_SUPPLIED MATERIAL_.
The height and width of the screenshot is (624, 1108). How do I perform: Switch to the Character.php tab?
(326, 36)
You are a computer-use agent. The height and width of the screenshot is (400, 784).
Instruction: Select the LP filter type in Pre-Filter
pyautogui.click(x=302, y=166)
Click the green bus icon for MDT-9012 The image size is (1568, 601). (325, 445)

---

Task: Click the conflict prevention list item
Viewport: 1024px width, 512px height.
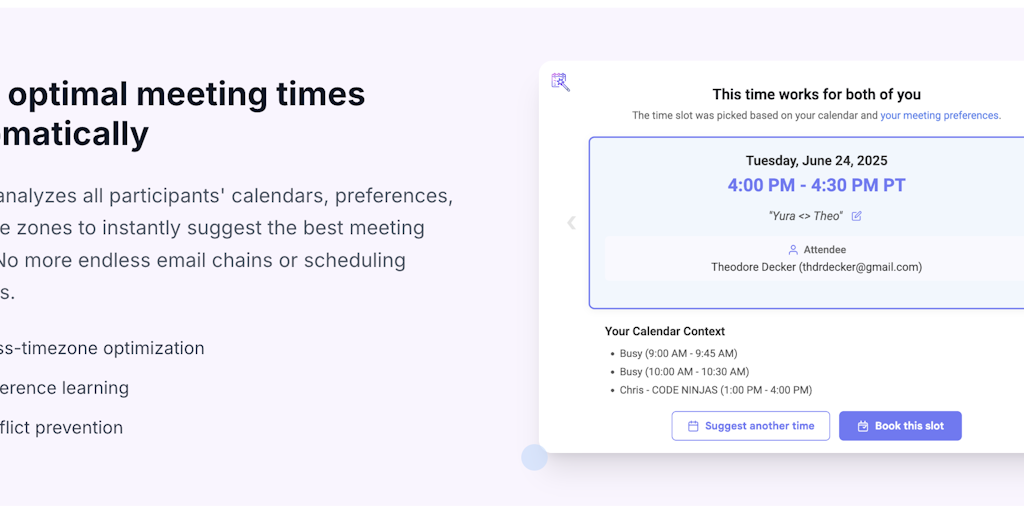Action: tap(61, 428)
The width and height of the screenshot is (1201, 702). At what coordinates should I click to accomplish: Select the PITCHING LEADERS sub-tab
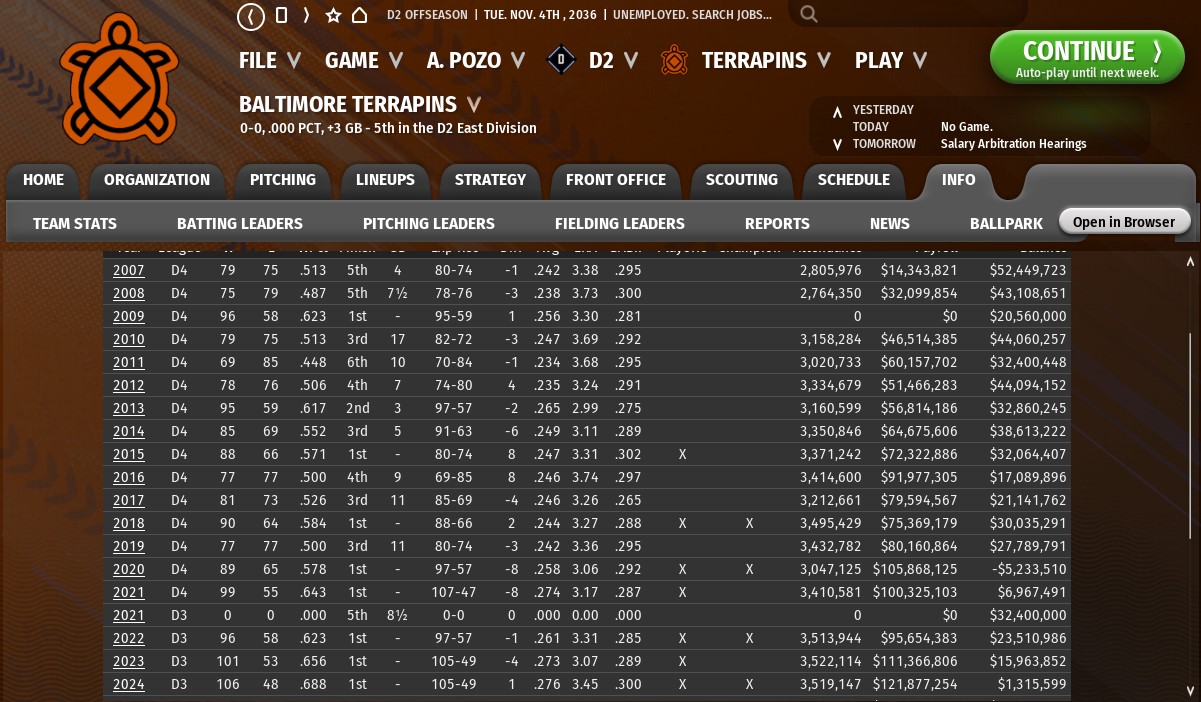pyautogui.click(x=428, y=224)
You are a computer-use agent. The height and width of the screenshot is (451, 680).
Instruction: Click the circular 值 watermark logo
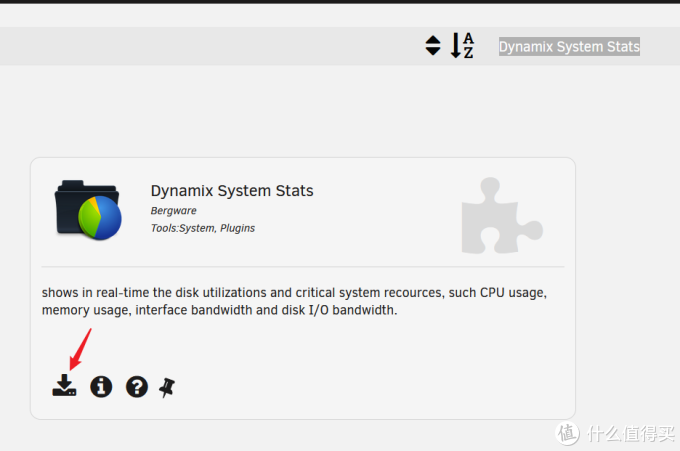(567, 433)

...

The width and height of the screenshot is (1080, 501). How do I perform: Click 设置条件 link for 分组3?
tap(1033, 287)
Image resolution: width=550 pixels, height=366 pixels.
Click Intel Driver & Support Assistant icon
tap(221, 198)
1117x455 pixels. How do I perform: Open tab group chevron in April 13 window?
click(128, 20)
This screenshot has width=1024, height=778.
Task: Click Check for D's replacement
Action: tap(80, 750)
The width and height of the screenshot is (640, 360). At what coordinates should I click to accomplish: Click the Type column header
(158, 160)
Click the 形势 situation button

_EXERCISE OBJECTIVE_. An exact, complete copy of the lines above from the one with "The height and width of the screenshot is (624, 1108)." through the one with "Click the green" is the whole answer.

_EXERCISE RESULT_.
The height and width of the screenshot is (624, 1108). How do I perform: Switch to the Character.php tab?
(326, 36)
You are a computer-use agent. The height and width of the screenshot is (400, 784).
Instruction: Select the LP filter type in Pre-Filter
pyautogui.click(x=302, y=166)
Click the green bus icon for MDT-9012 The image size is (1568, 601). (325, 445)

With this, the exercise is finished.